Nicht nur auf den Zieltermin herrscht oft ein massiver Druck, auch die Kostenseite wird häufig „politisch“ (oder firmenpolitisch) bestimmt. Das führt dann häufig dazu, dass sich im Projektverlauf eine Kostenexplosion zeigt, man aber aus der Nummer nicht mehr herauskommt, weil man schon so viel Geld ausgegeben hat, dass die Einstellung des Projekts teurer würde als die Fortführung. Man wirft also zwangsläufig der schlechten Investition weiteres gutes Geld hinterher. Erinnern Sie sich noch an „Stuttgart 21“? Da konnten Sie diesen Prozess live am Fernseher verfolgen (Schlichtungsverfahren von Heiner Geissler mit der Deutschen Bahn und den Gegnern des Bahnhofsneubaus).

Besser: Verkaufen Sie Ihre Stakeholder nicht für dumm! Kalkulieren Sie die Kosten ebenso wie die Zeiten in Punkt 2 dieser Liste und konzentrieren Sie sich darauf, immer den Nutzen zu argumentieren.
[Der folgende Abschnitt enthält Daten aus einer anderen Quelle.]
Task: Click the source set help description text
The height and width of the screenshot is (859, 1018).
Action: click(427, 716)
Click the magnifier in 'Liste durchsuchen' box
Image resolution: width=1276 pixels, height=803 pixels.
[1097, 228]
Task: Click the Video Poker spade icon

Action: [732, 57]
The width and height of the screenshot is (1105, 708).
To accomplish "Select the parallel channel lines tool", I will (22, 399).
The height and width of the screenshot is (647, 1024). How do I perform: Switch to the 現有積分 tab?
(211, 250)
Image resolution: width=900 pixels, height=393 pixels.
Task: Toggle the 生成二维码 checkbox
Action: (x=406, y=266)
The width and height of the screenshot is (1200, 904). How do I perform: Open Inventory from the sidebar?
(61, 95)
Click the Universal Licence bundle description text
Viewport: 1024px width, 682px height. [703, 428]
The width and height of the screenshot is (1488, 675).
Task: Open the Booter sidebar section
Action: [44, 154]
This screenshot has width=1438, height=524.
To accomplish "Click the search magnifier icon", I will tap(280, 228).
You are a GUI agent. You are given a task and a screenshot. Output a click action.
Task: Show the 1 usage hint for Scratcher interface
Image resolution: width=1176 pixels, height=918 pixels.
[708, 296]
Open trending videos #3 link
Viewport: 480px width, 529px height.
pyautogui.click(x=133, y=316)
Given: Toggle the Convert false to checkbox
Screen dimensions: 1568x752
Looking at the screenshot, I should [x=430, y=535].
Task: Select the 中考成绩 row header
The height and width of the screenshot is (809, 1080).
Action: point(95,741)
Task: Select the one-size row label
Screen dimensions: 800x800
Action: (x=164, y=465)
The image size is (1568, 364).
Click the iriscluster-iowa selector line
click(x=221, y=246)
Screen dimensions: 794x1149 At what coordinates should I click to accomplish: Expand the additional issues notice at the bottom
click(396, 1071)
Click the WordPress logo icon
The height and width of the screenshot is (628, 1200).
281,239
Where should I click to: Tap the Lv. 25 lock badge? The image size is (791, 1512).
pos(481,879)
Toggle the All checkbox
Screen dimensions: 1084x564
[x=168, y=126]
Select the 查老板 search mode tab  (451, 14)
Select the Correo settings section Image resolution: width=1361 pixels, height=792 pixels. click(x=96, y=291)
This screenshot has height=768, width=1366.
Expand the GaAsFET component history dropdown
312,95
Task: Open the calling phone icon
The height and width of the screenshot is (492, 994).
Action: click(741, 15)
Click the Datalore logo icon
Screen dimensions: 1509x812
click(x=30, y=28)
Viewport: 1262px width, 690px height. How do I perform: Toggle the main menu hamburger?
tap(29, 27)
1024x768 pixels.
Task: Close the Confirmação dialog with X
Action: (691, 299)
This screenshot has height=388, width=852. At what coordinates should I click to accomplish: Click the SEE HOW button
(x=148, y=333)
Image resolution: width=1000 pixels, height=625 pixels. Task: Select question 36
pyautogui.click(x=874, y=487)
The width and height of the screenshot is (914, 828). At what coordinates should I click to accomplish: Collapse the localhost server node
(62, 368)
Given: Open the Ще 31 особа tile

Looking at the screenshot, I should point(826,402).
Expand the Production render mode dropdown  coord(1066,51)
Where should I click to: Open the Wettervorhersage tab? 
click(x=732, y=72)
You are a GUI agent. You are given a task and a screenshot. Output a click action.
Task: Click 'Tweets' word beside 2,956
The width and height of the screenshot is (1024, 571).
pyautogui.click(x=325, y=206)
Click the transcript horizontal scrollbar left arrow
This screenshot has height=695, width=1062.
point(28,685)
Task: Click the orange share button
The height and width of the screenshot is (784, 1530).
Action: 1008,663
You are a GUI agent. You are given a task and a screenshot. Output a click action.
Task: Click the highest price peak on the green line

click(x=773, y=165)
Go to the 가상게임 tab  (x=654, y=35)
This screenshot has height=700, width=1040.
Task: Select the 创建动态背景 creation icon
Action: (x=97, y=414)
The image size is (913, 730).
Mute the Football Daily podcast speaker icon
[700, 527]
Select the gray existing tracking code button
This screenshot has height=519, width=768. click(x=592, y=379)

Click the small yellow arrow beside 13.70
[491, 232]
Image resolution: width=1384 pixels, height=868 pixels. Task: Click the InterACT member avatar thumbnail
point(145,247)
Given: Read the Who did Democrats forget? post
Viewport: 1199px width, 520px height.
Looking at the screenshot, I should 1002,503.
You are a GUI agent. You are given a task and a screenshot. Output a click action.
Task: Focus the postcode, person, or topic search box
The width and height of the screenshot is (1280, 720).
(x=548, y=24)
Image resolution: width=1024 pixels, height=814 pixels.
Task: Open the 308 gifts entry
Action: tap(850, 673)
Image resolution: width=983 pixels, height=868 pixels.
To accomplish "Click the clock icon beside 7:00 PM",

Denn wenn Sie das nicht zu Beginn tun, werden Sie später von dne Stakeholdern dazu gezwungen – unter erheblich konfrontativeren Vorzeichen.

 

Wir wünschen Ihnen viel Erfolg bei Ihren Projekten und drücken Ihnen die Daumen, dass Sie vor allem in der Planungsphase sicher navigieren! In der Durchführung holen Sie diese Zeit meist mehrfach wieder herein!